Лист действительно в одном месте чуть заметно дыбился, точно сзади его толкали быстрее, чем он мог бежать.
— Лаптев скорость разогнал. Убавь метров на пять.
К перильцам мостика был прикреплен переговорный аппарат. Настя вызвала оператора. Ответил Лаптев-младший.
— Скорость велика!— сказала Настя.
— Отец гонит. Говорит, что стан идет, надо жать.
— Убавьте на пять метров. Тут на середине петля может взлететь.
Павел Лаптев стоял рядом с говорившим Егором и слышал предостережение старшего вальцовщика.
Он хотя и знал, что петля не взлетит — не те перегрузки, но для верности и для поддержания авторитета старшего вальцовщика скорость на пять метров в секунду убавил. И через минуту спросил Настю:
— Теперь пучит?
— Хорошо идет, Павел Васильевич, ровнехонько!..
Темное облачко тревоги слетело с лица Насти, она повернулась к Феликсу, весело спросила: — Что, артист! Наскучило искусство, снова на стан возвращаешься?..
— И не думаю,— обидчиво возразил Феликс.— Я в артистах оставаться не собирался; мне повод нужен был, чтобы с завода уволиться.
Феликс врал, и получалось у него нескладно. Неискренность его сразу была замечена; девушка как бы пожалела своей простодушной веселости, она вновь склонилась над листом, Феликс теперь видел лишь часть её щеки да её элегантную коричневую шапочку с пуговицей на боку.
— Настя!— подступился к ней Феликс.— Я шел сюда в надежде... Я хотел спросить: поедешь ты в Москву?..
— Нет!— сказала Настя.— Завтра приезжает дедушка. Зачем же мне ехать?
Она хотела показать Феликсу, что серьезного разговора между ними быть не может — и это она больше показывала тоном своего ответа, чем смыслом и содержанием слов.
— Я не то,— попытался заглянуть ей в лицо Феликс.— Я о другом. О работе в Москве. О жизни.
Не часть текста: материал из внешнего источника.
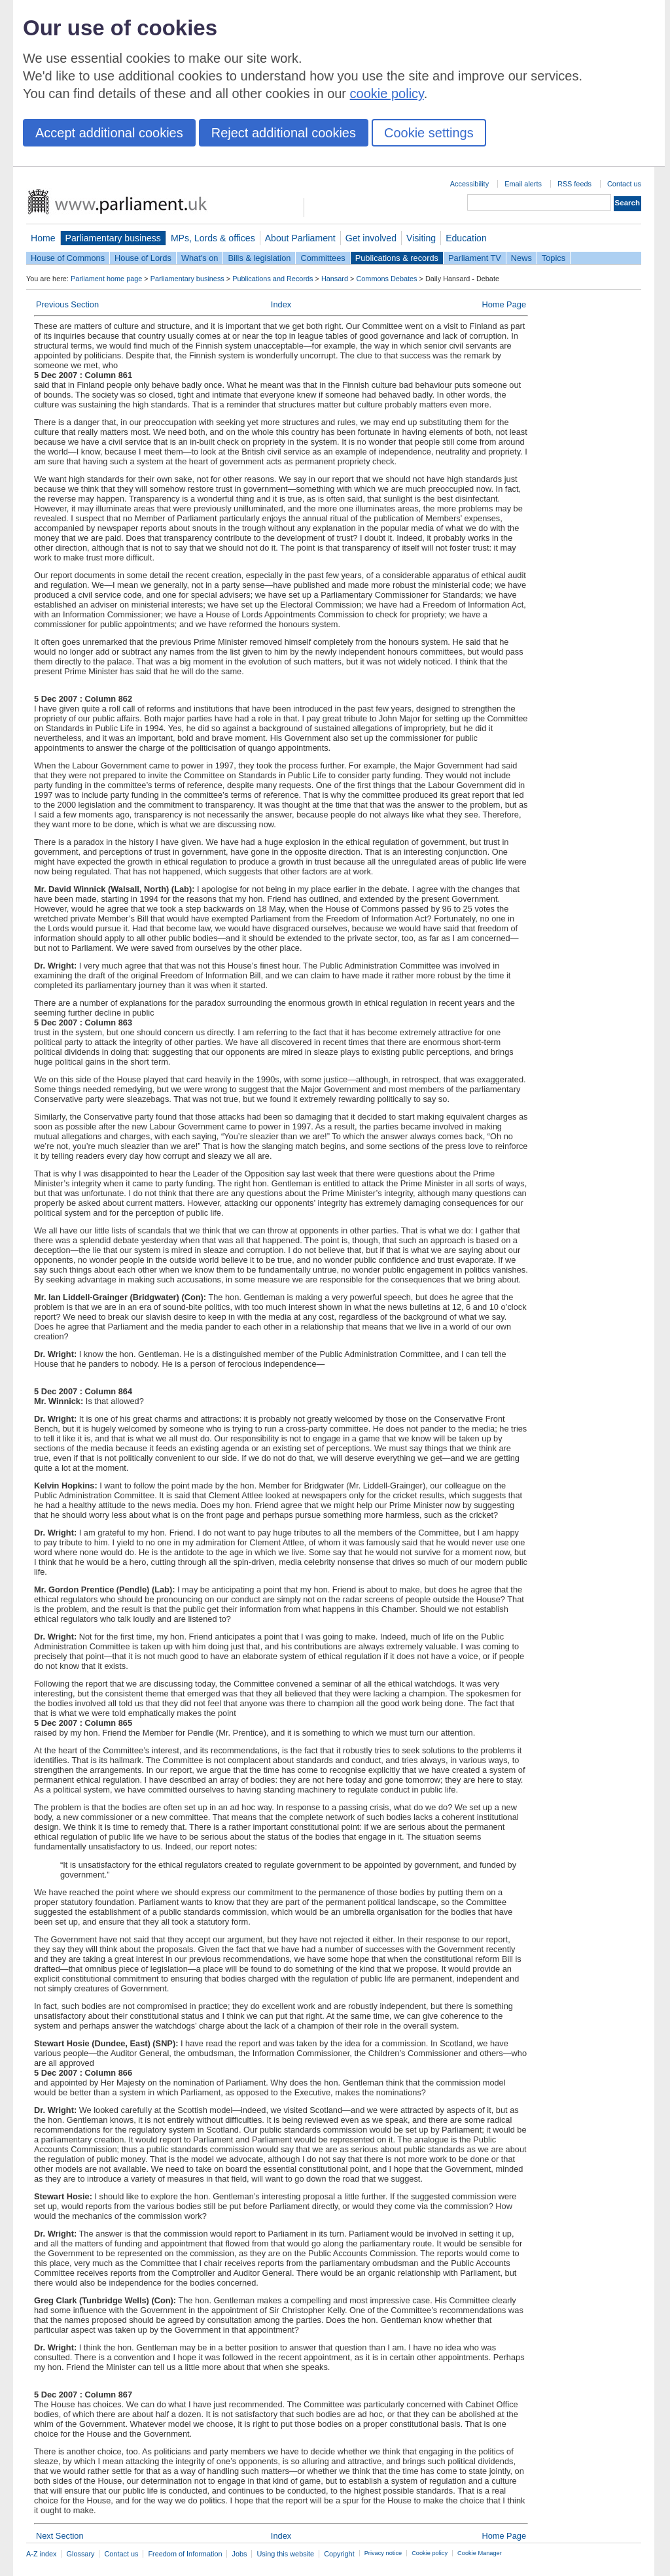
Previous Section (67, 304)
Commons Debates (386, 279)
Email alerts (523, 184)
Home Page (504, 304)
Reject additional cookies (283, 133)
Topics (553, 258)
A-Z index (41, 2554)
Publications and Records (272, 279)
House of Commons (68, 258)
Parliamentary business (113, 238)
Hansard (334, 279)
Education (466, 238)
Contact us (624, 184)
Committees (322, 258)
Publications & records (396, 258)
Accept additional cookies (109, 133)
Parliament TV (474, 258)
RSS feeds (574, 184)
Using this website (285, 2554)
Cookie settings (429, 133)
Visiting (421, 238)
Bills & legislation (259, 258)
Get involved (371, 238)
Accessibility (469, 184)
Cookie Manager (479, 2553)
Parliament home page (106, 279)
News (521, 258)
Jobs (239, 2554)
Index (281, 304)
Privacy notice (383, 2553)
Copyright (339, 2554)
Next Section (60, 2536)
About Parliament (300, 238)
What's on (200, 258)
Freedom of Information (185, 2554)
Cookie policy (430, 2553)
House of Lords (143, 258)
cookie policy (387, 93)
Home (43, 238)
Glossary (81, 2554)
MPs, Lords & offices (213, 238)
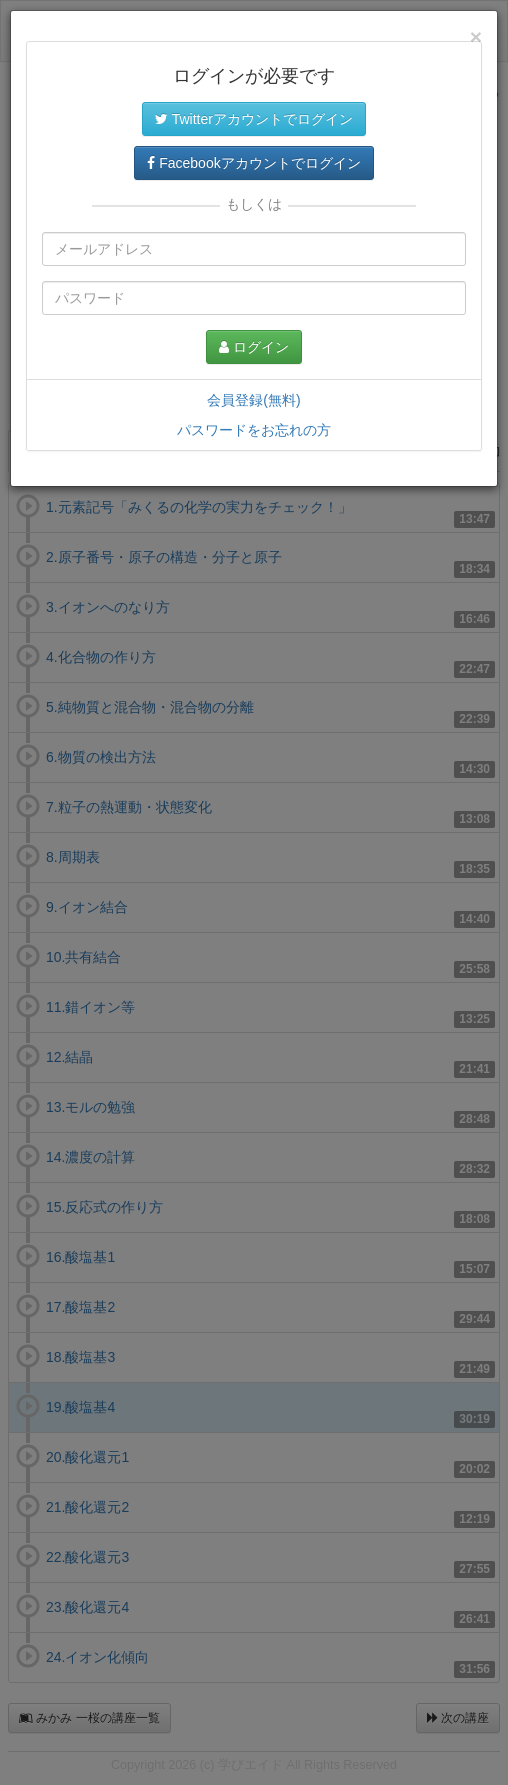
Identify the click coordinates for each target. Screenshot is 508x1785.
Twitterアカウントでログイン (254, 119)
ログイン (254, 347)
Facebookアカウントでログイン (253, 163)
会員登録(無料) (253, 400)
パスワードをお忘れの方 (254, 430)
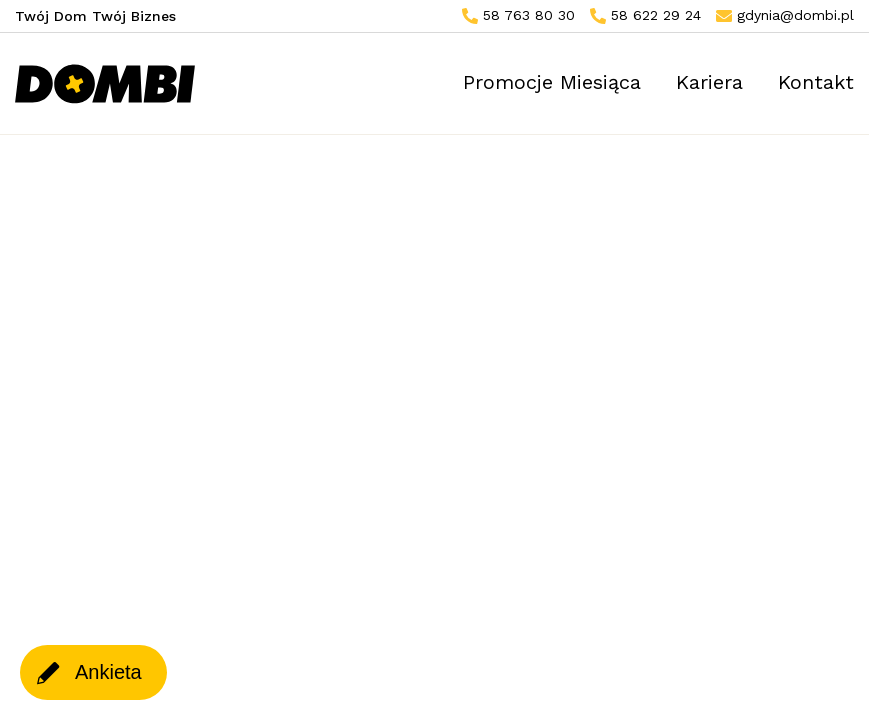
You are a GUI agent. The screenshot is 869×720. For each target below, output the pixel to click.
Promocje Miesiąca (552, 82)
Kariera (709, 82)
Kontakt (816, 82)
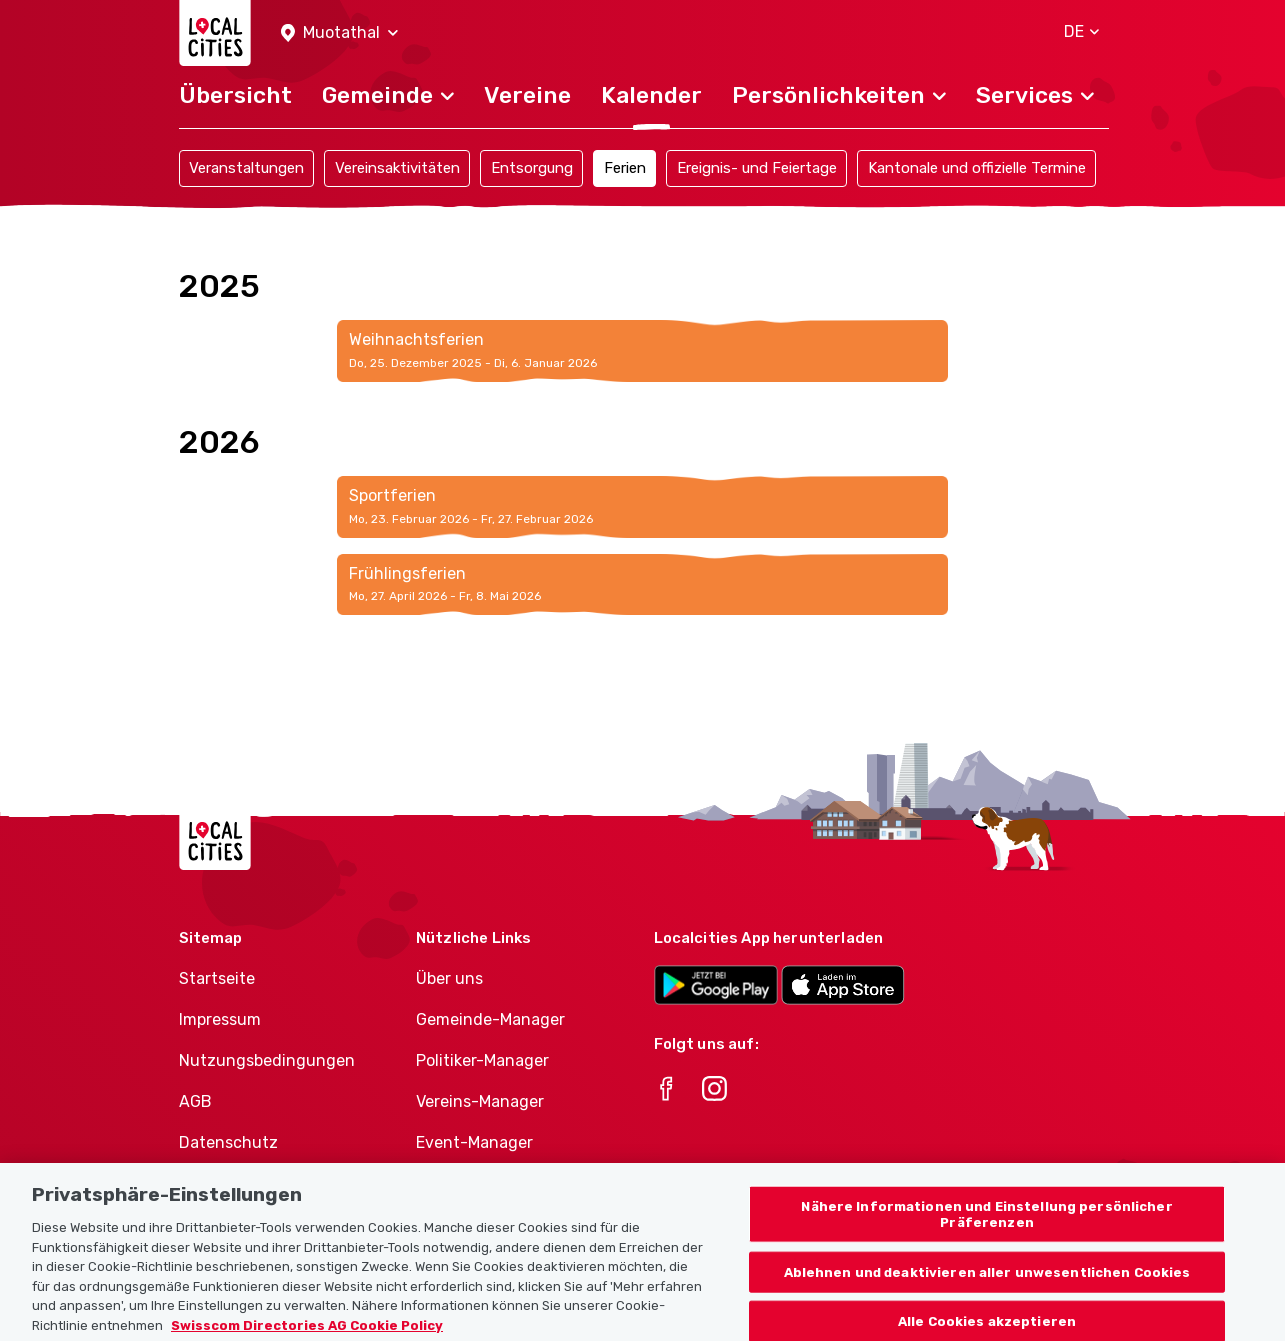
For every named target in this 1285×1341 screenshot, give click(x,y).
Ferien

Настя повернулась к нему; в её темных, прищуренных глазах блеснула усмешка. С губ её готова была сорваться дерзость, но как раз в эту минуту по всей линии стана раздались сирены; клеть грубого проката пустила последнюю полосу и притормозила валки. Край листа пролетел под мостом, обнажая крутящиеся, блестевшие под лучами неоновых огней рольганги. И прежде чем Феликс успел что-либо сообразить, Настя сбежала с мостика, пошла в сторону грубых клетей. Над головой, громыхая колесами, пролетел рельсовый кран, он на могучем крючке своем, словно исполинскую рыбу, нес многотонный обжимной валок. «Менять будут»,— подумал Феликс. И хотел было сбежать с мостика, пойти вслед за Настей, но она скрылась из виду. Потом он увидел её далеко за кабиной Лаптевых. Она поднялась на помост нагревательных колодцев, махала рукой крановщику, а с другой стороны подходил к ней другой кран и ещё третий... Вновь истошно заголосили сирены. Под крышей цеха над головой Насти вспыхнули яркие фонари. Там появились другие люди — туда же пошел Лаптев-старший. Люди махали руками, они что-то делали, но что именно они делали, Феликс не знал и знать ему не хотелось. Он сошел с мостика и пошел к раскрытой двери, ведущей из цеха. Его ничто здесь не интересовало, и он тут никому был не нужен.